Once again, it is confirmed that law practice is a business. As I’ve been saying since I received the registered mark for The Business of Law®, law practice is a business. Yes, it’s a profession AND also a business, a service business. Dewey & LeBoeuf confirms this.
This large, national law firm has just retained outside bankruptcy counsel. Why? To consider whether they can create a controlled bankruptcy … filing a bankruptcy application with creditors and potential acquirer already in place. The beauty of such a filing is that it will i) stop the bleeding of lawyers leaving the firm a few at a time, ii) eliminate the unfunded pensions that would be a drain on the firm assets and future revenue, and iii) enable another firm to complete an outstanding acquisition quickly with a clean balance sheet and revenue stream intact. A side benefit of eliminating the unfunded pension obligations would be to avoid generation warfare that frequently arises between retiring partners and younger partners left with the responsibility of using current revenue to pay for the old debt.

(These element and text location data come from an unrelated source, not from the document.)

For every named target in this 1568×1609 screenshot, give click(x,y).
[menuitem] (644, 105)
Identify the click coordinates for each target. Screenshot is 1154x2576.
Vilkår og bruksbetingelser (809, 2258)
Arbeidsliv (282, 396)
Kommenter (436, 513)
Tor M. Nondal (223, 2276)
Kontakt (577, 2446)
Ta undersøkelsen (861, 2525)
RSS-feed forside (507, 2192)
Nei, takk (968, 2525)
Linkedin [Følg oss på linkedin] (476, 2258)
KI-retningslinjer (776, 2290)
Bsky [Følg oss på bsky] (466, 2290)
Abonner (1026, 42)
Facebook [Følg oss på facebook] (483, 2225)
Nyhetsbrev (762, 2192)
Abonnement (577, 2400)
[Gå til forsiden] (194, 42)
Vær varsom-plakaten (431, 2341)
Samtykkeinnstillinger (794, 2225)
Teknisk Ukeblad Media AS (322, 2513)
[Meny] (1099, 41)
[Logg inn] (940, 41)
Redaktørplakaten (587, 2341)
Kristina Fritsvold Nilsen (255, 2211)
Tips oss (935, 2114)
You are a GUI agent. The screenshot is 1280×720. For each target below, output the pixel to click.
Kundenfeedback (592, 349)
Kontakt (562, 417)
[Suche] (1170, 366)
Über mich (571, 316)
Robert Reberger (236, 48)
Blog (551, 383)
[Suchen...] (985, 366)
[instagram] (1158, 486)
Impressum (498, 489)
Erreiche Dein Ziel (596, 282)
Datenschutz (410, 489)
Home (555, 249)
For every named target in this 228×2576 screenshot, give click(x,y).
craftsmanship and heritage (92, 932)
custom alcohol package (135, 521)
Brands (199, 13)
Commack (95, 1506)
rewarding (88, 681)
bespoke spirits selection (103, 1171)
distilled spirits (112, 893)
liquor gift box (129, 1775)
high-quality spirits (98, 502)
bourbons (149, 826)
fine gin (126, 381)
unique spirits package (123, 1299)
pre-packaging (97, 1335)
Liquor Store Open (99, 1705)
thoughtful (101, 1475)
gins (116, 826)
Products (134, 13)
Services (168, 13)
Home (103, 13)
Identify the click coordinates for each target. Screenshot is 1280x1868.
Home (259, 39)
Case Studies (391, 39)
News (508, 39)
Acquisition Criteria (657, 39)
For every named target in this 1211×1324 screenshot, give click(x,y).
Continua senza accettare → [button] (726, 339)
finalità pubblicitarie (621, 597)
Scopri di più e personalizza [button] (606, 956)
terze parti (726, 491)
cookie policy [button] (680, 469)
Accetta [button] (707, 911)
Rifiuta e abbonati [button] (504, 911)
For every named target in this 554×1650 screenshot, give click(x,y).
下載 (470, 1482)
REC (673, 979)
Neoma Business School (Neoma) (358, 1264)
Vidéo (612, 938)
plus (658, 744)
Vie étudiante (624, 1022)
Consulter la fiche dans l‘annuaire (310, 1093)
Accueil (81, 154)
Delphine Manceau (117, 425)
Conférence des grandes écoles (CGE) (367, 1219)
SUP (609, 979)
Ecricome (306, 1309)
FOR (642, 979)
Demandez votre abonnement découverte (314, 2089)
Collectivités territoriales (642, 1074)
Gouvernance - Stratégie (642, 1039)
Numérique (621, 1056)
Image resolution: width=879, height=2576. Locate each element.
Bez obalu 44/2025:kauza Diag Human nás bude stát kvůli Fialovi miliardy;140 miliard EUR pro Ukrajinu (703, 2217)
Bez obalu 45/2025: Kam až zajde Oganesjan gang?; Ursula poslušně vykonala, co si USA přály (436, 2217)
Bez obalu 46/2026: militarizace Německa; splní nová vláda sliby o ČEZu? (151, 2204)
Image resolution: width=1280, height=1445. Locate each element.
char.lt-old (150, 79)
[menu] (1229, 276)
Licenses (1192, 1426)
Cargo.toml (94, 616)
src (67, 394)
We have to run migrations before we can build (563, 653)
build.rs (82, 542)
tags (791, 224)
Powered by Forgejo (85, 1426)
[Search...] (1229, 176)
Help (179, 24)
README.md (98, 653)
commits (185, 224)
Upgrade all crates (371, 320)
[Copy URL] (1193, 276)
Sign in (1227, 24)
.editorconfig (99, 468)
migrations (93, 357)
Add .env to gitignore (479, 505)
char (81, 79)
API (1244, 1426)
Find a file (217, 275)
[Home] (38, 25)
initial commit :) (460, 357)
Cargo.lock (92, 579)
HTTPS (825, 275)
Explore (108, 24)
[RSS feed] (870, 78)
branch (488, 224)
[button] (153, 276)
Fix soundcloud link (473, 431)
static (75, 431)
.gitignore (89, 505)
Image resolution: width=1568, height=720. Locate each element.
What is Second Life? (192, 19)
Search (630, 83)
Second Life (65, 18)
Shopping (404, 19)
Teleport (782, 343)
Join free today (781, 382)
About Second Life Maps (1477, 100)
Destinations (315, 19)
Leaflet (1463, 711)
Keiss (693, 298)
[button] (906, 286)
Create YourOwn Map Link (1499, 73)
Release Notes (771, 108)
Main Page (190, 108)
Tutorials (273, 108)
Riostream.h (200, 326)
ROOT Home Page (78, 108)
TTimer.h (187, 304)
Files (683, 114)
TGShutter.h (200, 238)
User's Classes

This process is precisely the same process used by so many other companies, including some of the large companies in the recent financial crises that survived, but in different configurations. This is the same process as the airlines are implementing today … to reduce their obligations to labor. This is the same process being contemplated by a number of prominent government entities (cities and counties) to get rid of their unfunded pension obligations that are expected to require more than 60% of their current tax revenues.
So what is different about Dewey? Nothing. We are in the world of business, The Business of Law®.
There is much talk about how competitive the legal market has become. And this reminds me of an old Chinese proverb: “He who doesn’t turn runs far. “
In track and field events, the coach tells you to look at the tape in front of you, not who is behind you. Likewise, in running your law practice, do the best you can, focus on your skills (and improve them), on the efficiency and cost of delivering your legal services (use technology to improve your efficiency) … and, of course, on your clients and their needs (and wants). Then, you will have given it (your profession) your best shot.
John Wooden said, “The scoreboard? Championships? A sales quota? The bottom line? As goals, predictions, hopes, or dreams to be sealed up (in an envelope) and filed away, fine. But, as a day to day preoccupation they’re a waste of time, stealing attention and effort from the present and squandering it on the future. You control the former, not the latter.
“An organization – a team – that’s always looking up at the scoreboard will find a worthy opponent stealing the ball right out from under you….” Coach seldom scouted the opposition, focusing instead on what needed to be done to improve his team and prepare them to be the best they could be.